A conversation on 1st Office Action patent grants got me thinking about the Accelerated Examination Program where obtaining a patent on the 1st Office Action was the hoped for outcome.
The Accelerated Examination Program commenced on August 25, 2006. PTO statistics end on May 29, 2015. A Federal Register Notice on August 16, 2016 suggest that the PTO would cancel the program due to the popularity of the Track 1 program.
The Search
Accelerated Examination required a private sector searcher to conduct a thorough patentability search. The search had to be clearly documented covering all source material and approved by the examiner. The 2015 statistics page shows 3737 granted patents and 1609 rejections. 93% were 1st Action Grants. This is a 70% grant rate. A pie chart dated April 2012 shows an 82.2% Grant rate.
These numbers suggest that the program was successful because the best prior art was seen by the examiner. One would expect a high quality patent to result from a focused effort to identify evidence.
However, I recall (but cannot now find) the PTO claiming the program produced results equivalent to what examiners produced. I suppose this refers to grant rates which are about the same. This comparison is grossly flawed. Quality of evidence was not evaluated. Because a private sector patentability search was conducted on every single AE application, one would expect the AE grant rates to be high. Why would an applicant file an application if there was prima facia invalidating evidence.
The important question for patent quality insight is this: How many AE patents have been invalidated in either an IPR or in court? Zero would be beautiful.
The Near Future
The recently proposed Patent Examination and Quality Improvement Act of 2022 is an effort to address the root-cause of low quality patents. Low quality patents are the justification for Inter Parties Review. The Bill requires the GAO to, among other things, “…rigorously evaluate previous and current initiatives and pilot programs of the Office relating to the quality of patents issued by the Office….”
This is an easy task. While the Office has implemented at least three programs directed to prior art evidence – Patent Prosecution Highway (PPH); Collaborative Search Project; and Relevant Prior Art Initiative – all three are cooperative arrangements with foreign patent offices. These programs do indeed bring additional evidence into the record. At best, these programs demonstrate the search skills of the foreign office. The United States can do better than relying on foreign patent offices.

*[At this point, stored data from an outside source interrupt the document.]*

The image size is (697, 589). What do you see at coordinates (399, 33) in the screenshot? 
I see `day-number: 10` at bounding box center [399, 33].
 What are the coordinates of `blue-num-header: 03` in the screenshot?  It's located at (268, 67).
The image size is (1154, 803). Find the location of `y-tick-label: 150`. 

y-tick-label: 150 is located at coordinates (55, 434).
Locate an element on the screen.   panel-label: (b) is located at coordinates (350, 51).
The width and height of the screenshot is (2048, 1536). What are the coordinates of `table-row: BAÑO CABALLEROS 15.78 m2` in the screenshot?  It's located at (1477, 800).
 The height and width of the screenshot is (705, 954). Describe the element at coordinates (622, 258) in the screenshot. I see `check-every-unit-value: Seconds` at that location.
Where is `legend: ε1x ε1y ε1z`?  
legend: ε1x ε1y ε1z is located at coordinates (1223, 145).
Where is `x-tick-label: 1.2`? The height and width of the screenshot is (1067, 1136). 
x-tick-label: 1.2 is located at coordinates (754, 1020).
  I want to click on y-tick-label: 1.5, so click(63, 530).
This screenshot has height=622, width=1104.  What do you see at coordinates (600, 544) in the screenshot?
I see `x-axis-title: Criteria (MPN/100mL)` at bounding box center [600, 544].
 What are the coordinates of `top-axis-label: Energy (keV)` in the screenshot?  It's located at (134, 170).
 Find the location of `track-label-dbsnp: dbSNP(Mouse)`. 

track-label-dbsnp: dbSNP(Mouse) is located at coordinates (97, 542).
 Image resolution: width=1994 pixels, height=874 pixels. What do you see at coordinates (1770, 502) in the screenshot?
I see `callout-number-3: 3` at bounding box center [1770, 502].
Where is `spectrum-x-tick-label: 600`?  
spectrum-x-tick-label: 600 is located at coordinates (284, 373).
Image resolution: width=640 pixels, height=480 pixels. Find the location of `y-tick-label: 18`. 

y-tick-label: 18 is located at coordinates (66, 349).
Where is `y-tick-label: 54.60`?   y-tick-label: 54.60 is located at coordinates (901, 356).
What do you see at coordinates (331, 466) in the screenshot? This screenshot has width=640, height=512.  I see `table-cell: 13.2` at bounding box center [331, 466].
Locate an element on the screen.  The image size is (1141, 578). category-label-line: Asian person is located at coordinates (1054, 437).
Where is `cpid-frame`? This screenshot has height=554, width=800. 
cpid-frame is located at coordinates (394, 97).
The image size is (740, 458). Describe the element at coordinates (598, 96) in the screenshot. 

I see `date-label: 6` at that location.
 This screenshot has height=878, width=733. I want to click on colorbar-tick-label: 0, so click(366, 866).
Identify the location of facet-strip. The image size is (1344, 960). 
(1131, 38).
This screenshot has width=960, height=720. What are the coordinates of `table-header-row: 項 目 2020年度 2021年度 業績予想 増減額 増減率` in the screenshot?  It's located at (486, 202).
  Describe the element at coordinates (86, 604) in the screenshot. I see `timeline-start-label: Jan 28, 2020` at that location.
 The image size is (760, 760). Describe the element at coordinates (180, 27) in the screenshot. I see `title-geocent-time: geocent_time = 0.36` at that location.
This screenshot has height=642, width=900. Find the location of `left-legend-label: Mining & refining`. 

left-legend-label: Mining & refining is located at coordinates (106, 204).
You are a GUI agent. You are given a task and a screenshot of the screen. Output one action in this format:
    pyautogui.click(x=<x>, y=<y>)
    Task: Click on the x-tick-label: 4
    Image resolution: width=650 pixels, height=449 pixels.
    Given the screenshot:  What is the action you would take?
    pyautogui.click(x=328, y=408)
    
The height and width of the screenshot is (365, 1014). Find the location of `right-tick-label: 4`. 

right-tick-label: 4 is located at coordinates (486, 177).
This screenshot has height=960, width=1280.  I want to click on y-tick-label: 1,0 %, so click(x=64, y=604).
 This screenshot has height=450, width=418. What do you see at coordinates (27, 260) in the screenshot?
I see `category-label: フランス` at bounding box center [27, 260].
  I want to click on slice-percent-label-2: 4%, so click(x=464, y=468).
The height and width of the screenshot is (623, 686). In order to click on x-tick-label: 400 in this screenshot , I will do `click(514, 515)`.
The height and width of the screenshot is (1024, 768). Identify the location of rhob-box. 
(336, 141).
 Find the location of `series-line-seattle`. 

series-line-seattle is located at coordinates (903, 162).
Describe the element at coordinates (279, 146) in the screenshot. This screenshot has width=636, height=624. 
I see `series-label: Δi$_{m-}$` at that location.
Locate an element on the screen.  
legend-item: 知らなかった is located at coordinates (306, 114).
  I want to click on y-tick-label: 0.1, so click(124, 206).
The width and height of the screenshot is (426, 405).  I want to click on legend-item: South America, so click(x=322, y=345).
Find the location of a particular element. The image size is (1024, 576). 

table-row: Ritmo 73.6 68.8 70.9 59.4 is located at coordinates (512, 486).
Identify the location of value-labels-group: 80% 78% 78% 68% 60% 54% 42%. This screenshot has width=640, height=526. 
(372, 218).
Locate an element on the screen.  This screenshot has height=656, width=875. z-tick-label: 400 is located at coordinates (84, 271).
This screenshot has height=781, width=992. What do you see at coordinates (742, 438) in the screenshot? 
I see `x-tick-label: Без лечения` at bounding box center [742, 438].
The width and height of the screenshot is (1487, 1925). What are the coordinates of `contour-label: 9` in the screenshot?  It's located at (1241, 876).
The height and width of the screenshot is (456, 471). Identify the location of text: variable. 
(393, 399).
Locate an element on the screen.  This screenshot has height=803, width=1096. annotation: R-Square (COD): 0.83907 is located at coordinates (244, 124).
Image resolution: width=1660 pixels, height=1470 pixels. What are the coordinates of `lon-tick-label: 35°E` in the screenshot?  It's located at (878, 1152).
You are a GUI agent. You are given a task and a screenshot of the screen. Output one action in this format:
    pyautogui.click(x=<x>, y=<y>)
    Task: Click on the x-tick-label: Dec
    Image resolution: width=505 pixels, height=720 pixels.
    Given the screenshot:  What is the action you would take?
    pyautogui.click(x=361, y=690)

The only program to compile data informing the effectiveness of a thorough search is the Accelerated Examination Program.
The Drawback
On the other hand, the AE program contained a counterproductive requirement. The AE Support Document.
The AE support document required the attorney to discuss the evidence submitted. Why? The AE support document appears to be nothing more than a requirement forcing the applicant and their attorney to prove patentability. A patentability search will produce no more than 20 and usually less than 15 documents. Why does the PTO think an examiner needs a lawyer to interpret the evidence, in great detail no less. The support document forces the attorney to make assertions completely unnecessary at this stage of examination. The support document does not add to quality.
It is no surprise that Track One, lacking a pre-examination search and the support document, would be preferred option over Accelerated Exam when the objective is to obtain a patent quickly. Should the Patent Examination and Quality Improvement Act of 2022 become law, we can expect the GAO to look deeply and find that pre-examination searches enhance patent quality.
Thinking Ahead
Patent applicants should have the option to strengthen their own applications by providing focused evidence. The Accelerated Examination Program did that.